• [Records for processing]:
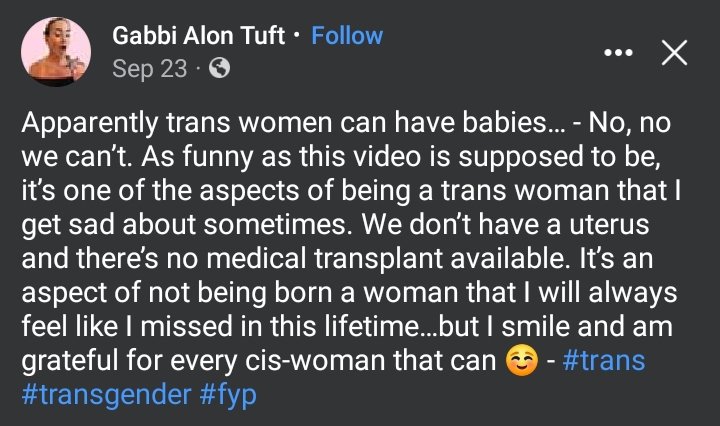Click the globe public-audience icon
The image size is (720, 426).
tap(221, 70)

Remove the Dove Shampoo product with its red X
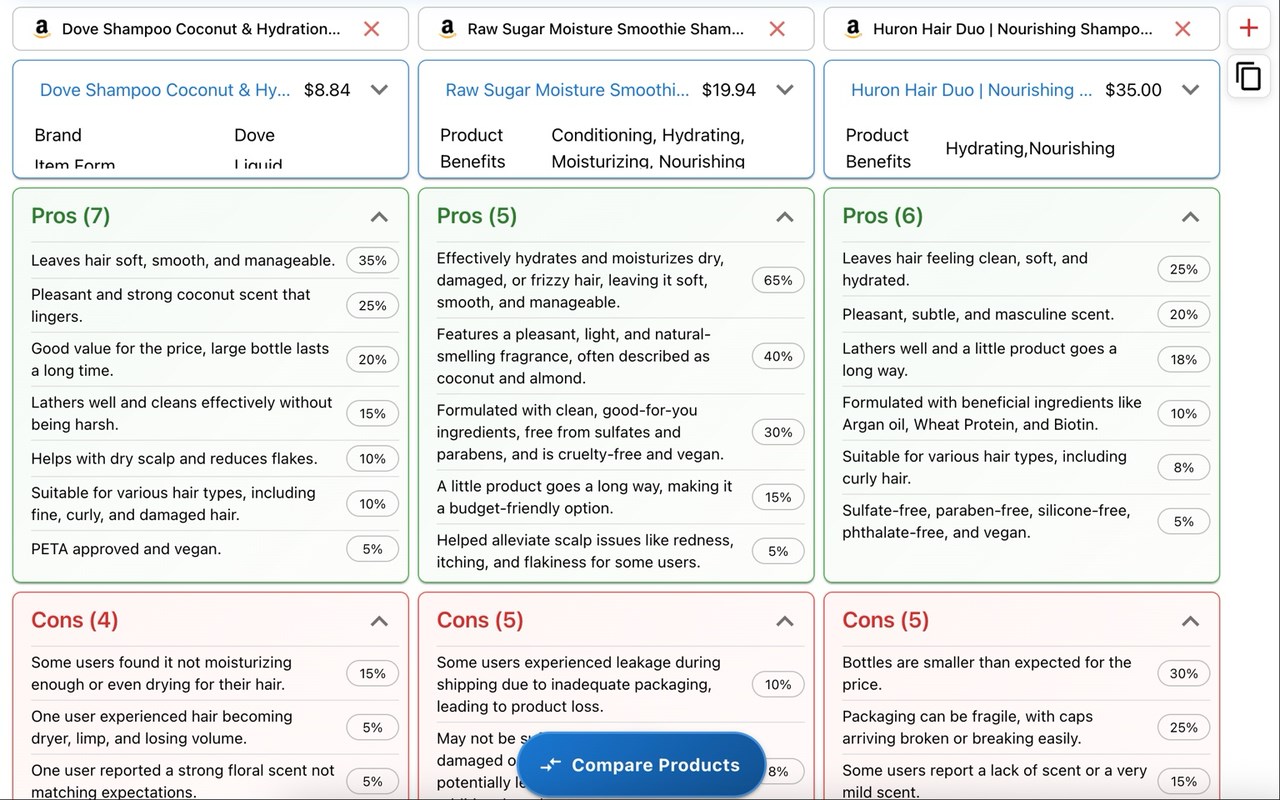pos(371,29)
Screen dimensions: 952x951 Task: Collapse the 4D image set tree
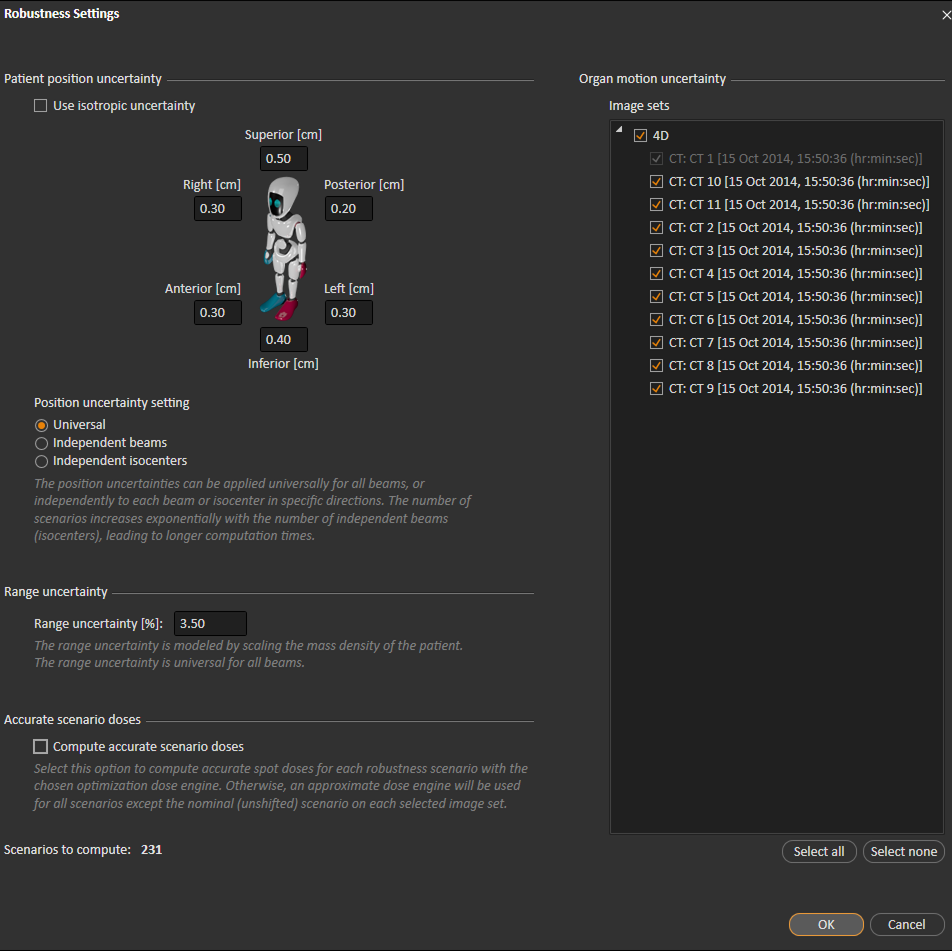619,131
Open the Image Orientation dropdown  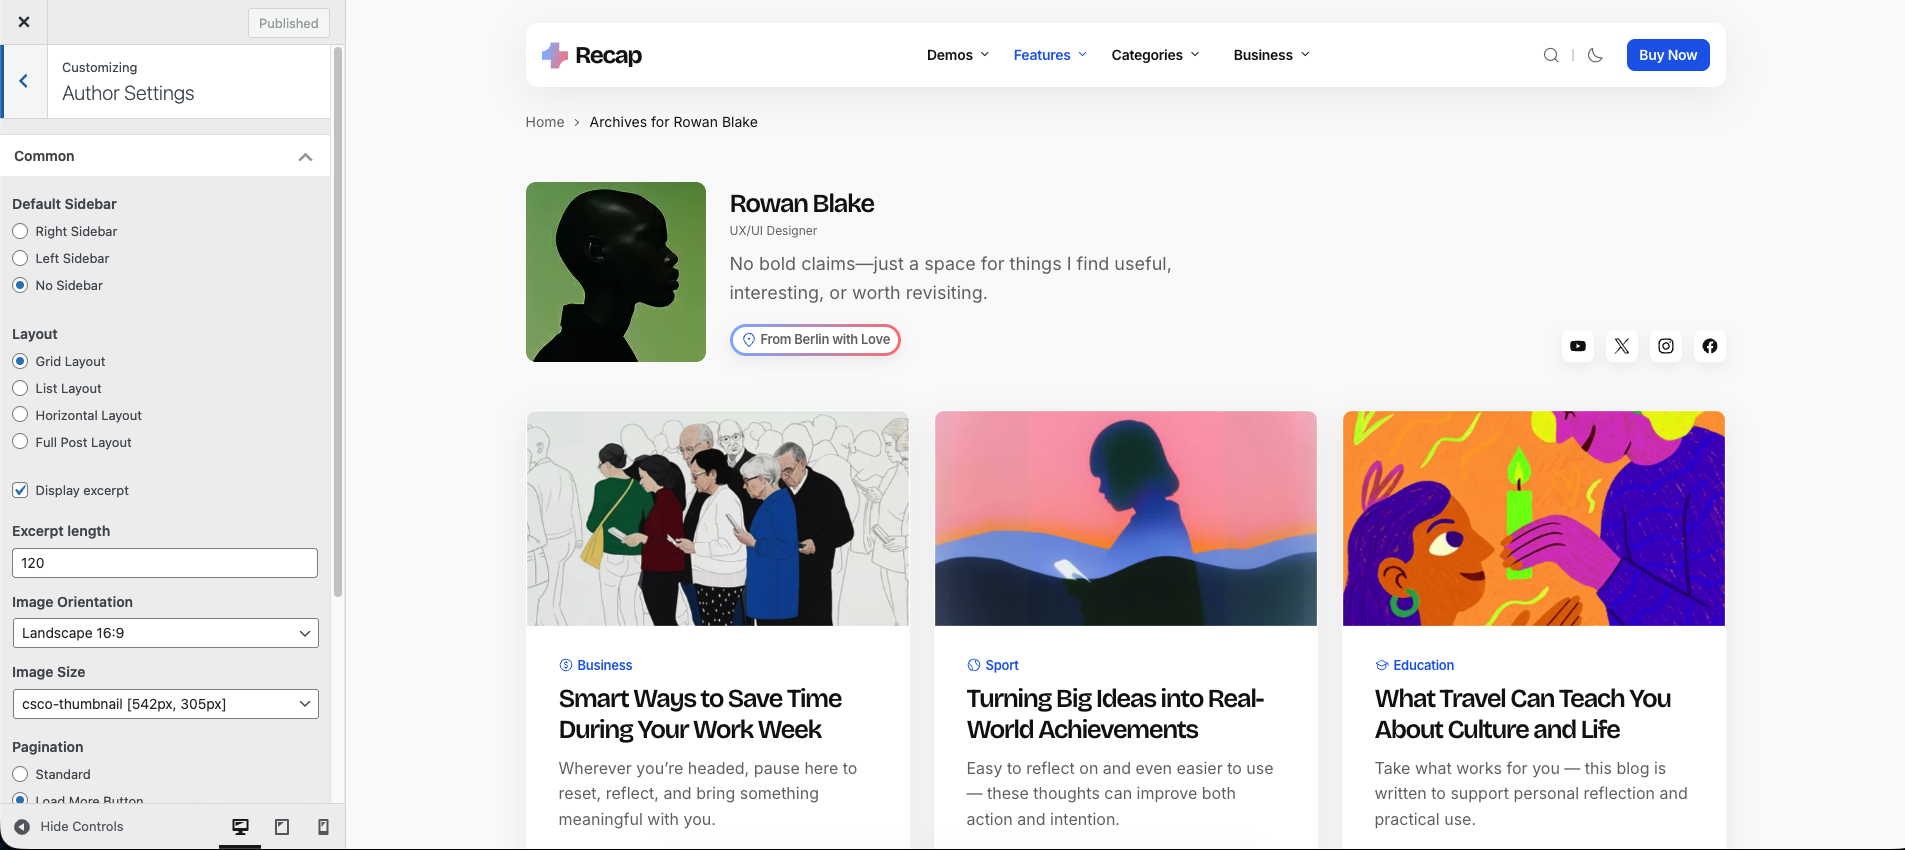[165, 633]
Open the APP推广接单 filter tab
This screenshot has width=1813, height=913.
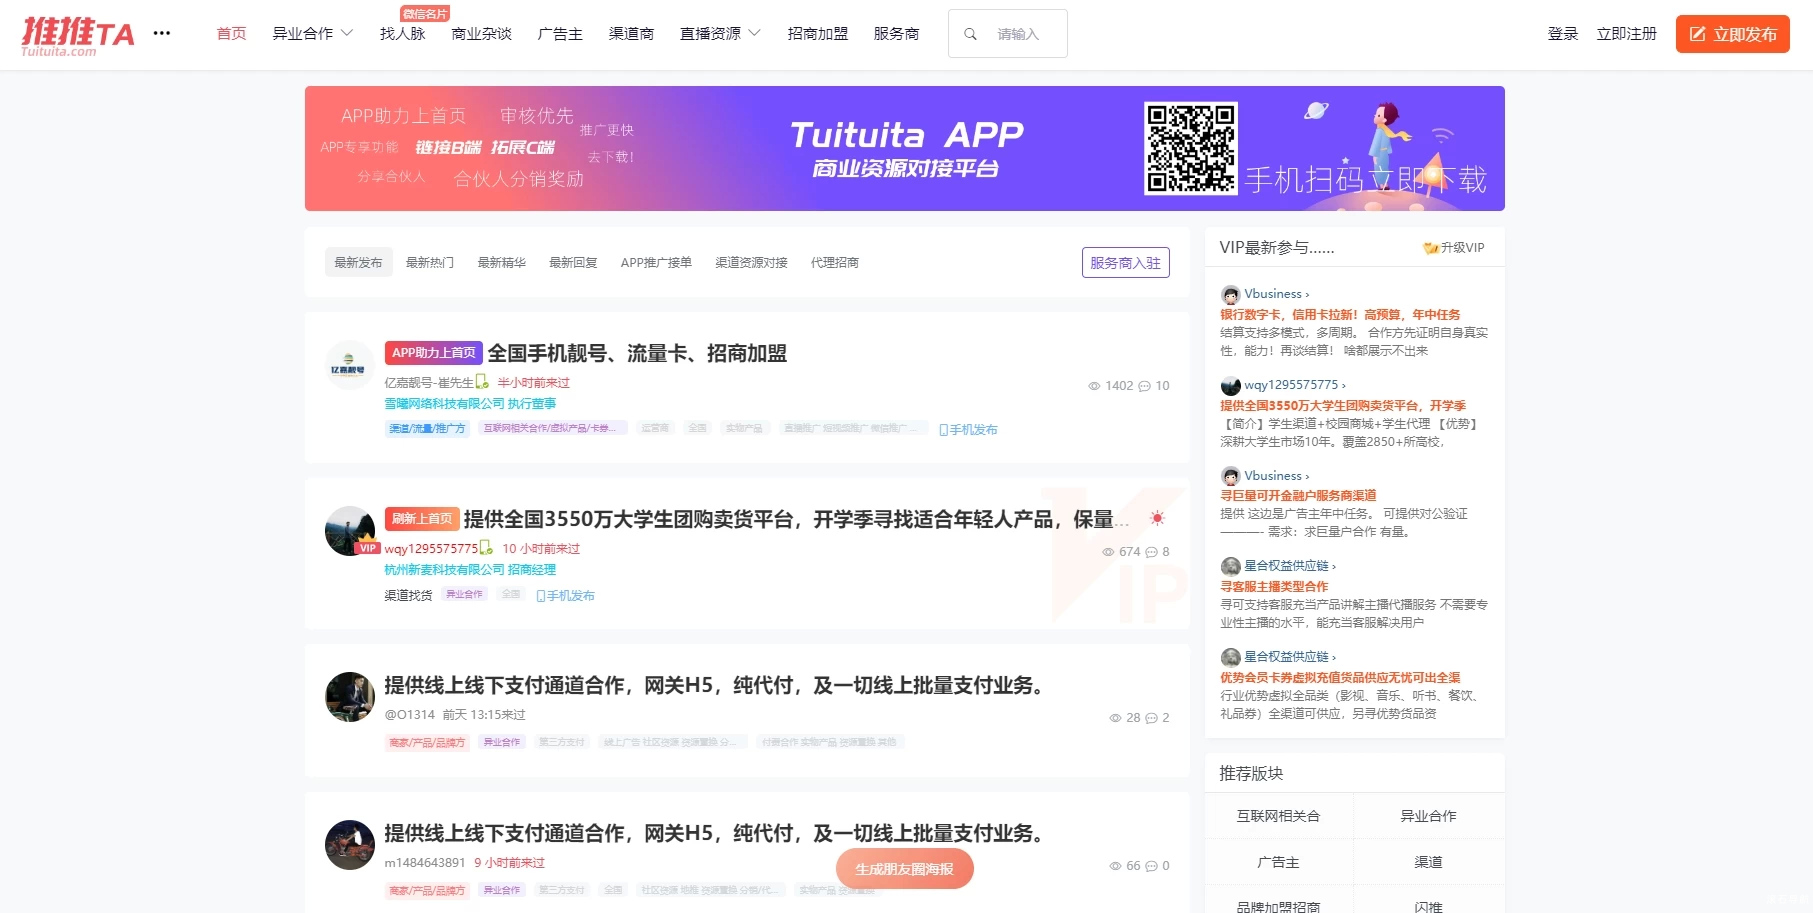coord(656,262)
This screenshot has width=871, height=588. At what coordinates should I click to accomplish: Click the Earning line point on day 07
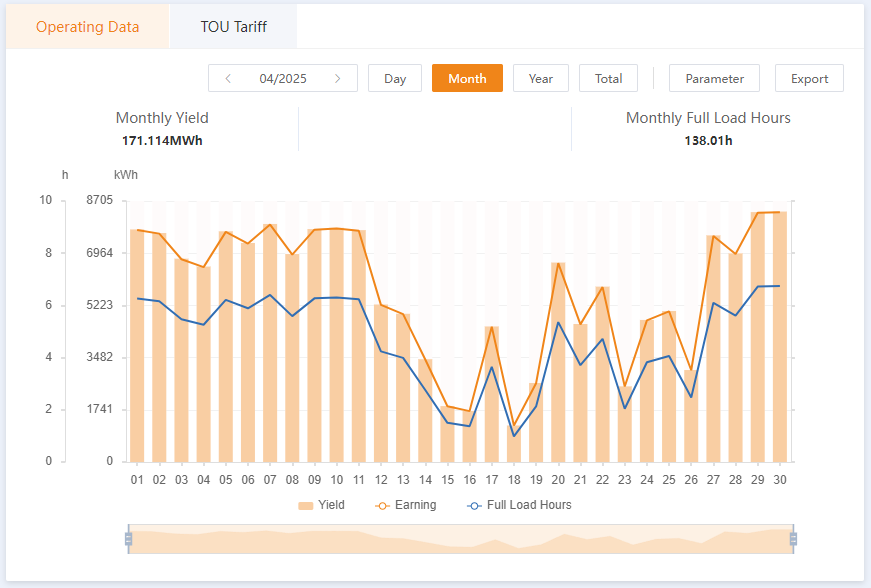click(270, 224)
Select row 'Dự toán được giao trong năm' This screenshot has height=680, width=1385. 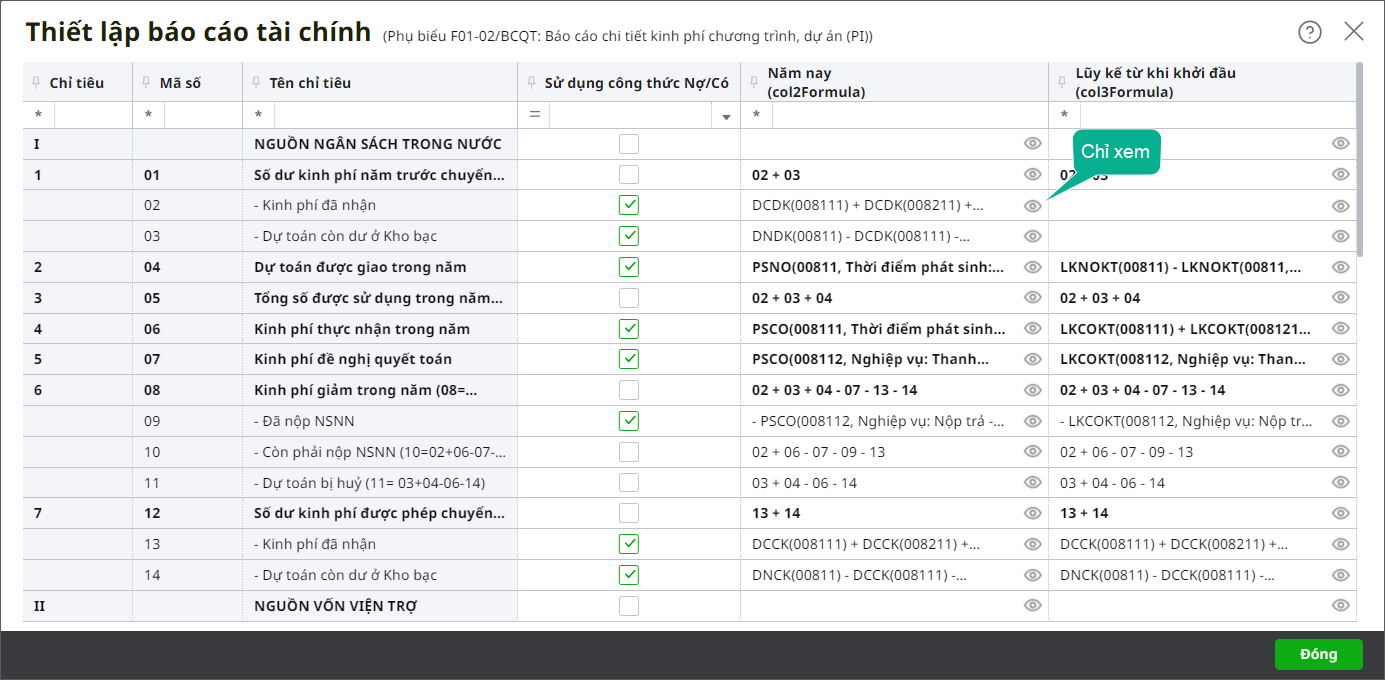point(360,267)
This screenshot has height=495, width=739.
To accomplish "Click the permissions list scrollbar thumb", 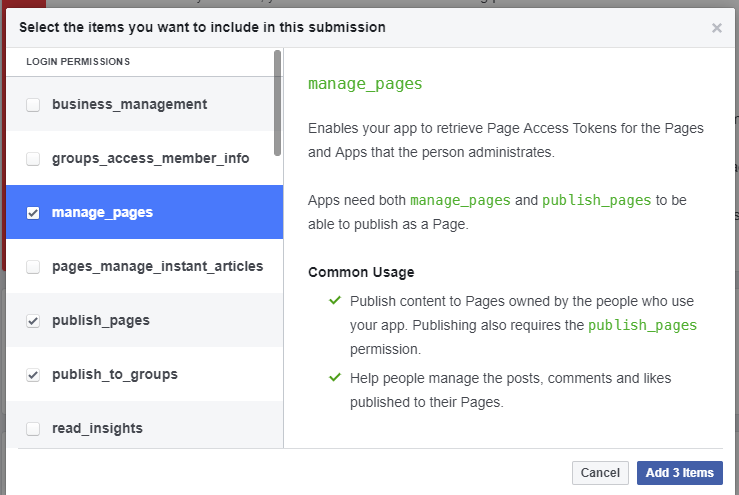I will 278,103.
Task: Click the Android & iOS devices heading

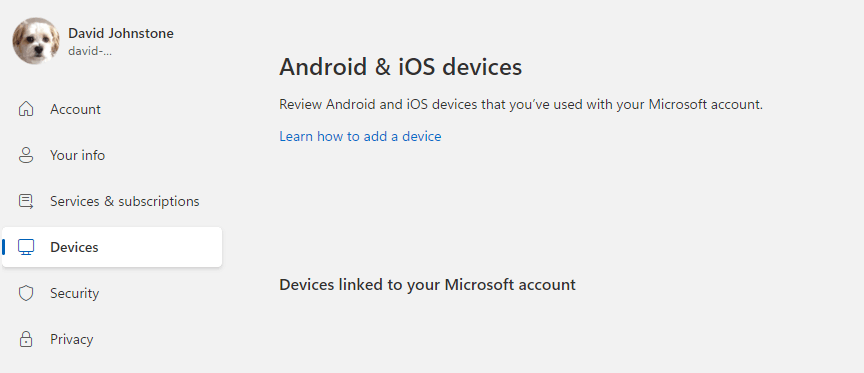Action: pos(401,67)
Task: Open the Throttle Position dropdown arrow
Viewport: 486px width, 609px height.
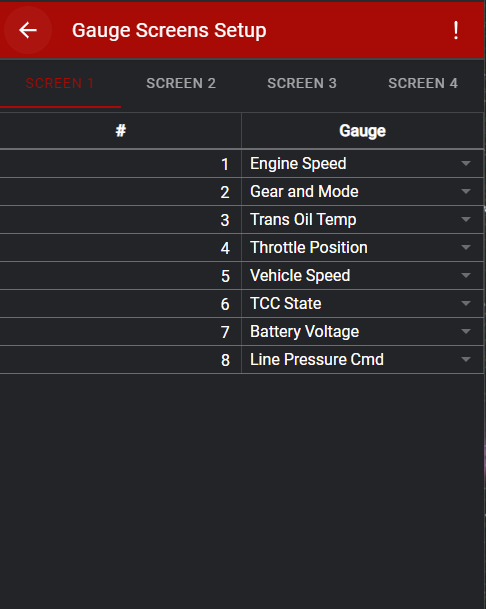Action: coord(466,247)
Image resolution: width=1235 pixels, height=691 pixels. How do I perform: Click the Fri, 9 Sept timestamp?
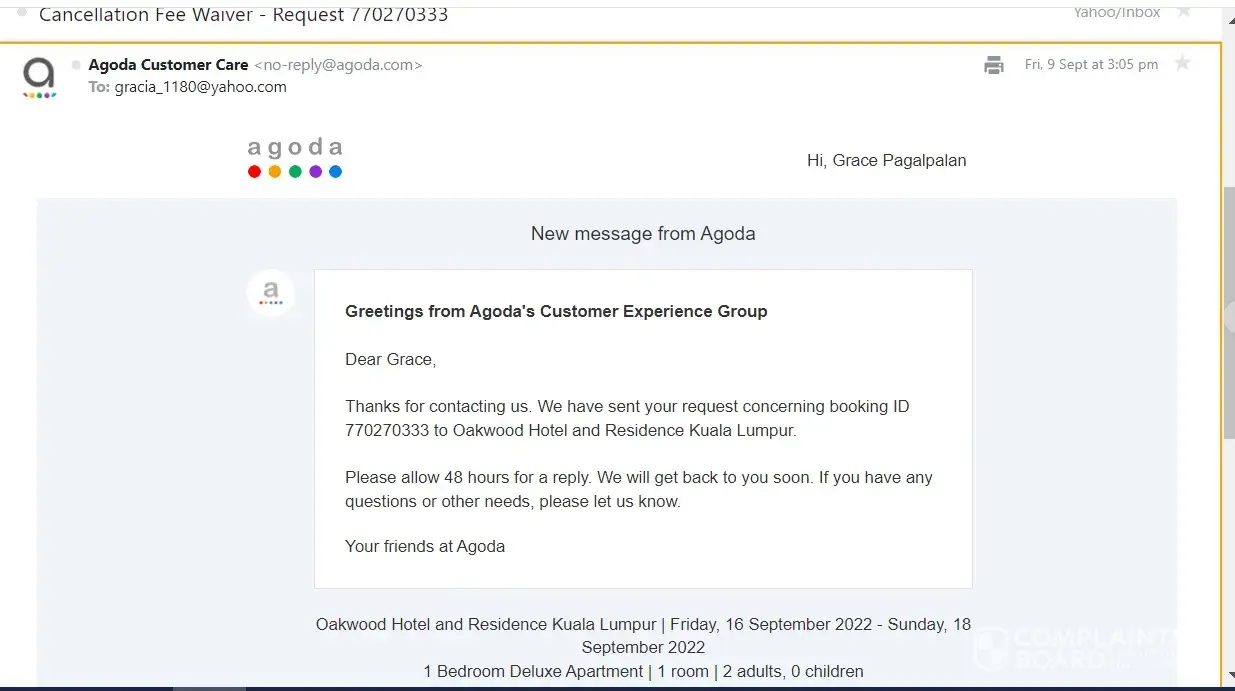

• [Exercise objective]: Turn the lines of the listing from the one containing "Task: Open the" through the end of the listing, inclusive, into a numbered list without blank lines. Leave out the pictures.

• [Expected output]:
1. Task: Open the Throttle Position dropdown arrow
2. Viewport: 486px width, 609px height.
3. Action: coord(466,247)
4. Image resolution: width=1235 pixels, height=691 pixels. How do I perform: Click the Fri, 9 Sept timestamp?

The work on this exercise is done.